(Input data begins)
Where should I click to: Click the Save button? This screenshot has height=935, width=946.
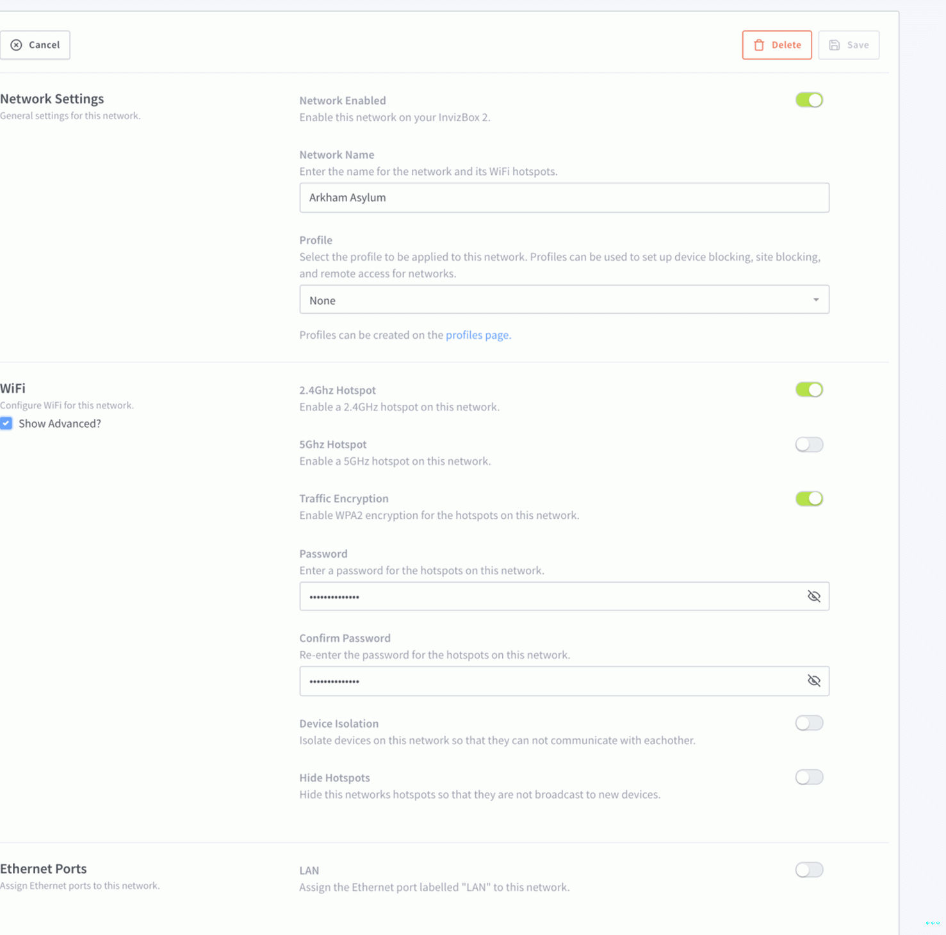pos(848,45)
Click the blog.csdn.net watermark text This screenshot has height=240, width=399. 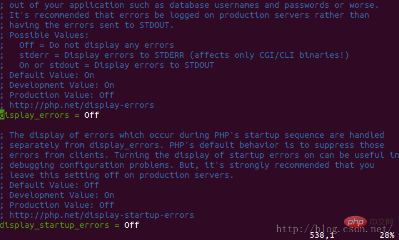(x=333, y=229)

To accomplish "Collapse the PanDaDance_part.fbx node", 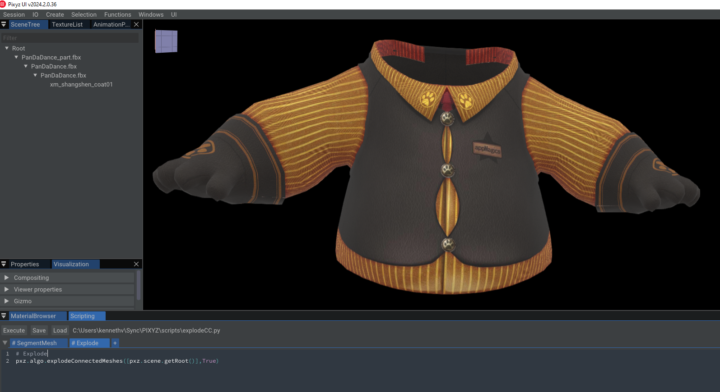I will [x=16, y=57].
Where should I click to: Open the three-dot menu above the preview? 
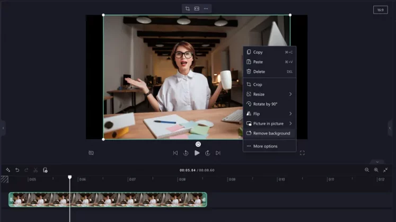pyautogui.click(x=206, y=8)
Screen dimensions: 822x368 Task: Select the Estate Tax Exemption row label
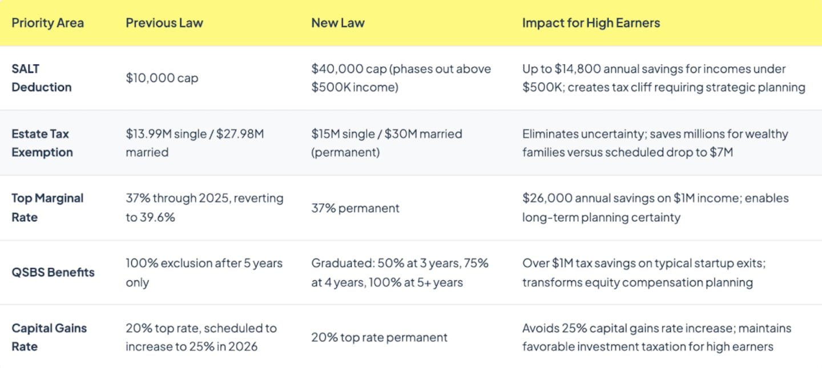coord(42,143)
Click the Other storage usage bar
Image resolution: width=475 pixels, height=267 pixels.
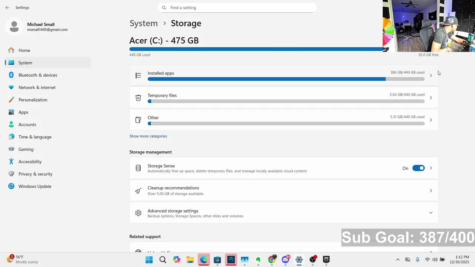point(286,123)
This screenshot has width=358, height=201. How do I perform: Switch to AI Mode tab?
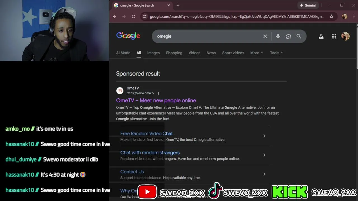[123, 53]
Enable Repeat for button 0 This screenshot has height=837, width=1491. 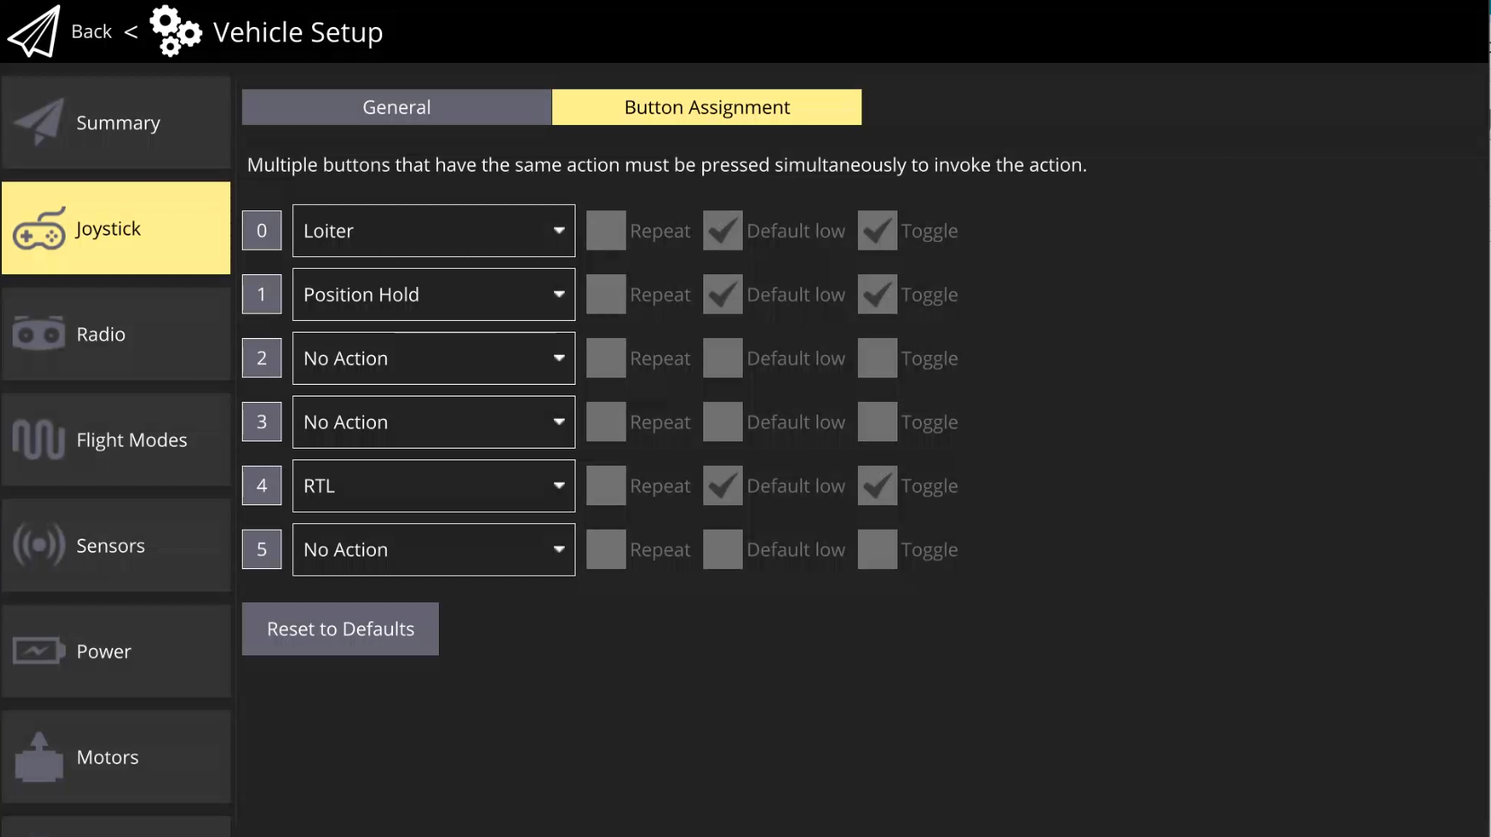(x=606, y=231)
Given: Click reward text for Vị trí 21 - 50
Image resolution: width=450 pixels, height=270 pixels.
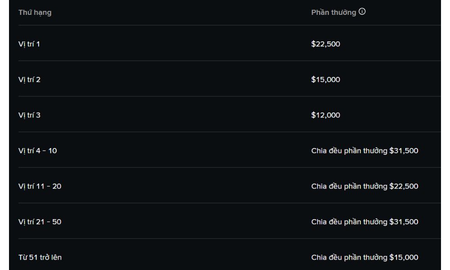Looking at the screenshot, I should click(x=365, y=222).
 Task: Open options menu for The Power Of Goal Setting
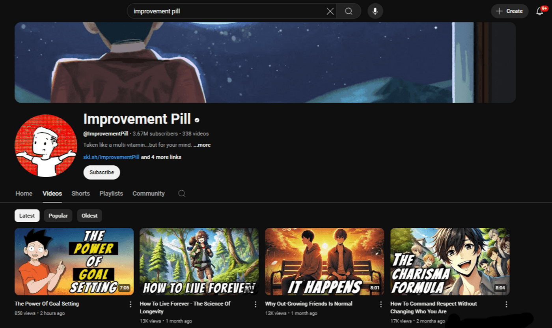click(x=131, y=304)
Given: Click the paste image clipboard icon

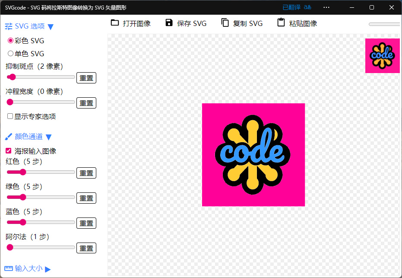Looking at the screenshot, I should [x=281, y=23].
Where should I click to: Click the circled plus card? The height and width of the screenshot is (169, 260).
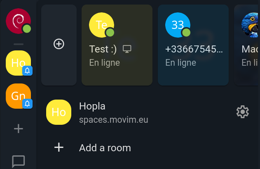(x=59, y=44)
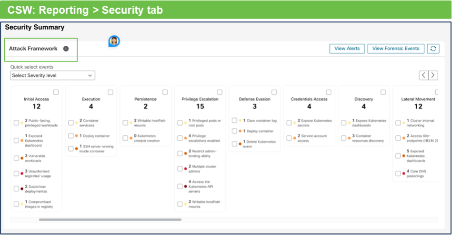Enable the Expose Kubernetes secrets checkbox
This screenshot has width=452, height=235.
click(x=289, y=123)
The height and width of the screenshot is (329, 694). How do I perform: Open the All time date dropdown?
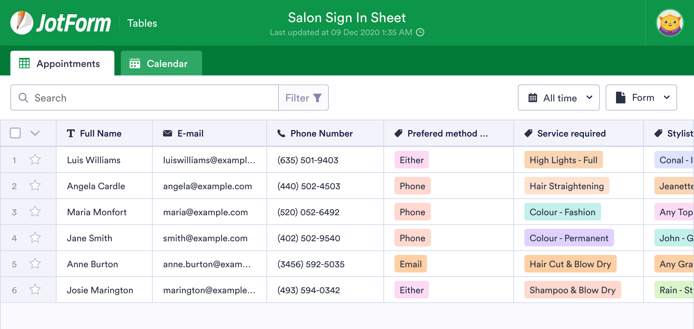[x=559, y=98]
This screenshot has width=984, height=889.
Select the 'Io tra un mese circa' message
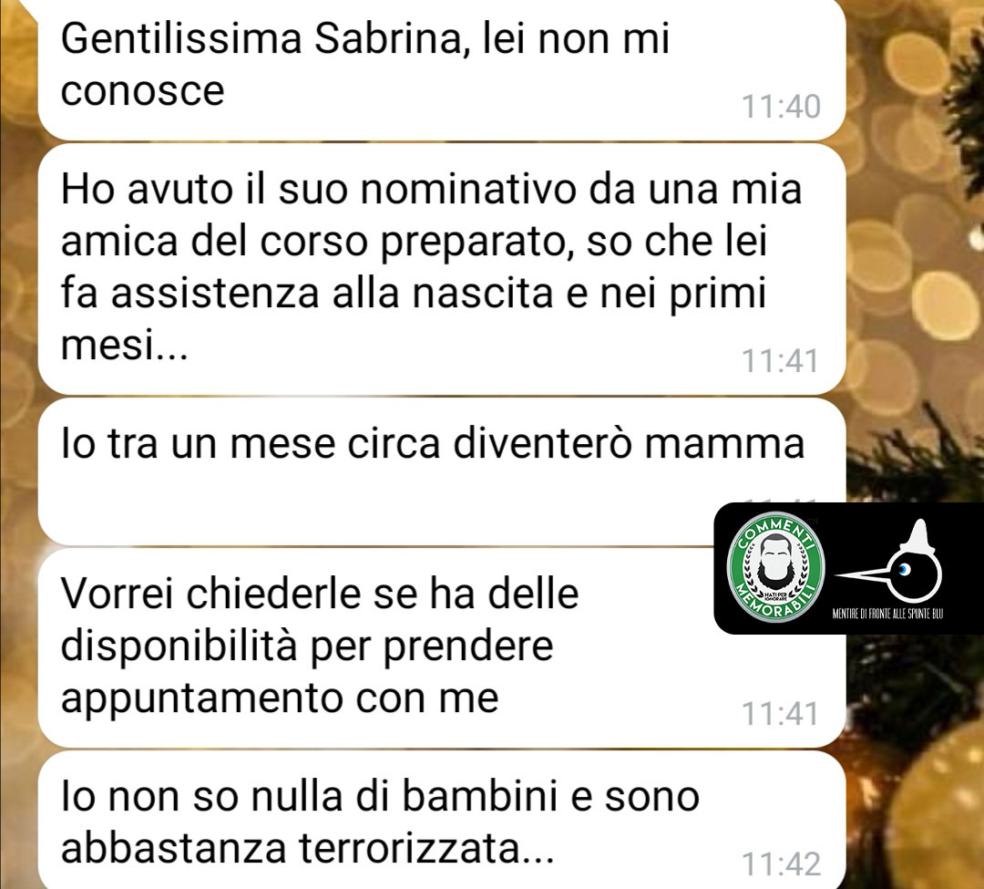click(442, 470)
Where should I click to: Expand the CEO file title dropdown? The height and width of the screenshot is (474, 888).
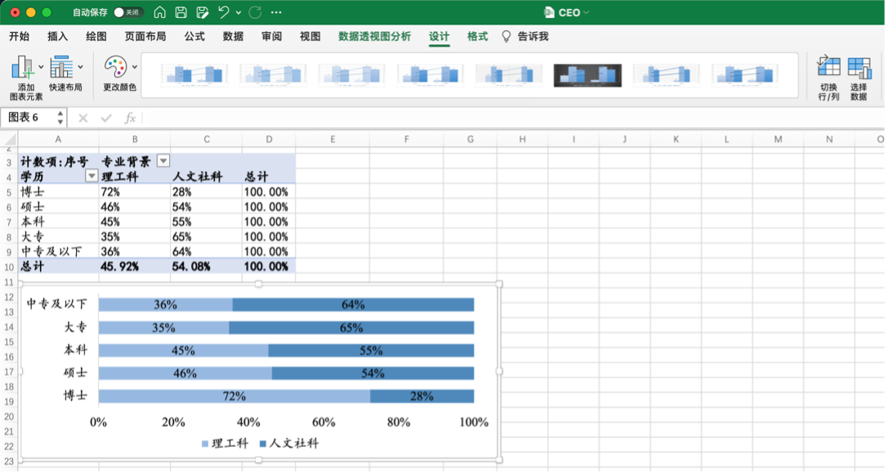point(587,13)
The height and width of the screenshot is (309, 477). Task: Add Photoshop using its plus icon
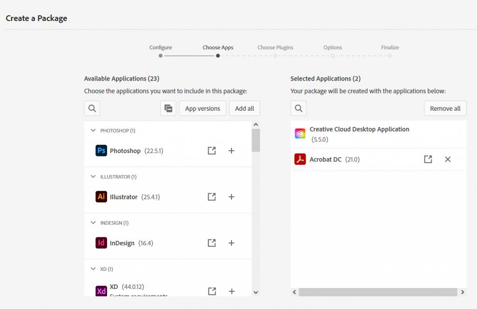point(232,150)
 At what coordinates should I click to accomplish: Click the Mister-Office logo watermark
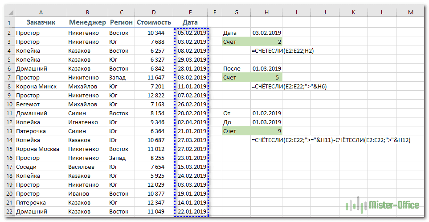(x=383, y=205)
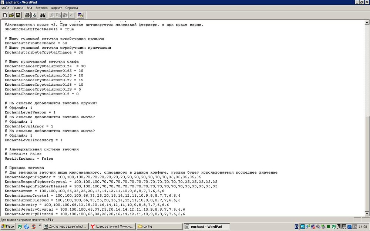Open the Справка help menu
This screenshot has width=370, height=231.
71,7
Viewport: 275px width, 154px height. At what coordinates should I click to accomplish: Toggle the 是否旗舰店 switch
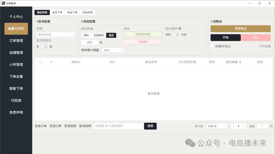click(44, 46)
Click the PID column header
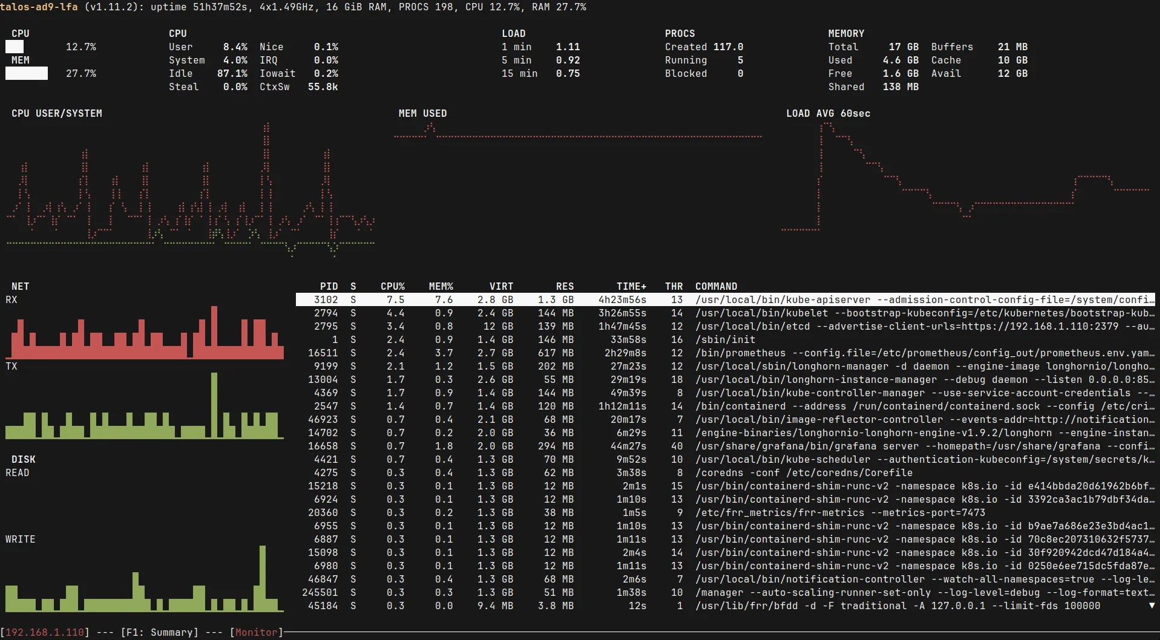The height and width of the screenshot is (640, 1160). pos(329,286)
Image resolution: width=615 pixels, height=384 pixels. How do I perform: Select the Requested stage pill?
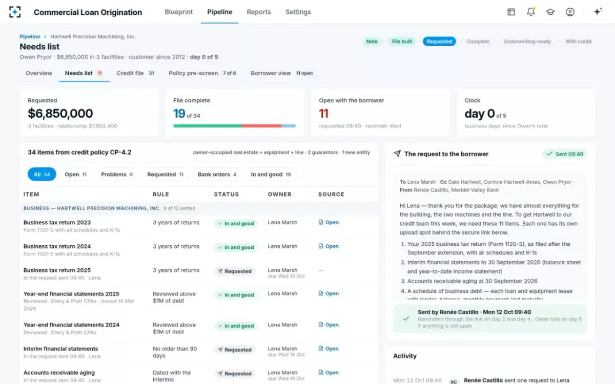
(Input data ends)
**How to complete this task:**
The required answer is every line from the one containing "Click the PID column header" through the last line of the entries, restated word for word and with no pictures.

**Task answer:**
Click the PID column header
The height and width of the screenshot is (640, 1160). pos(329,286)
Image resolution: width=615 pixels, height=384 pixels. How do I perform: Select the Requested stage pill?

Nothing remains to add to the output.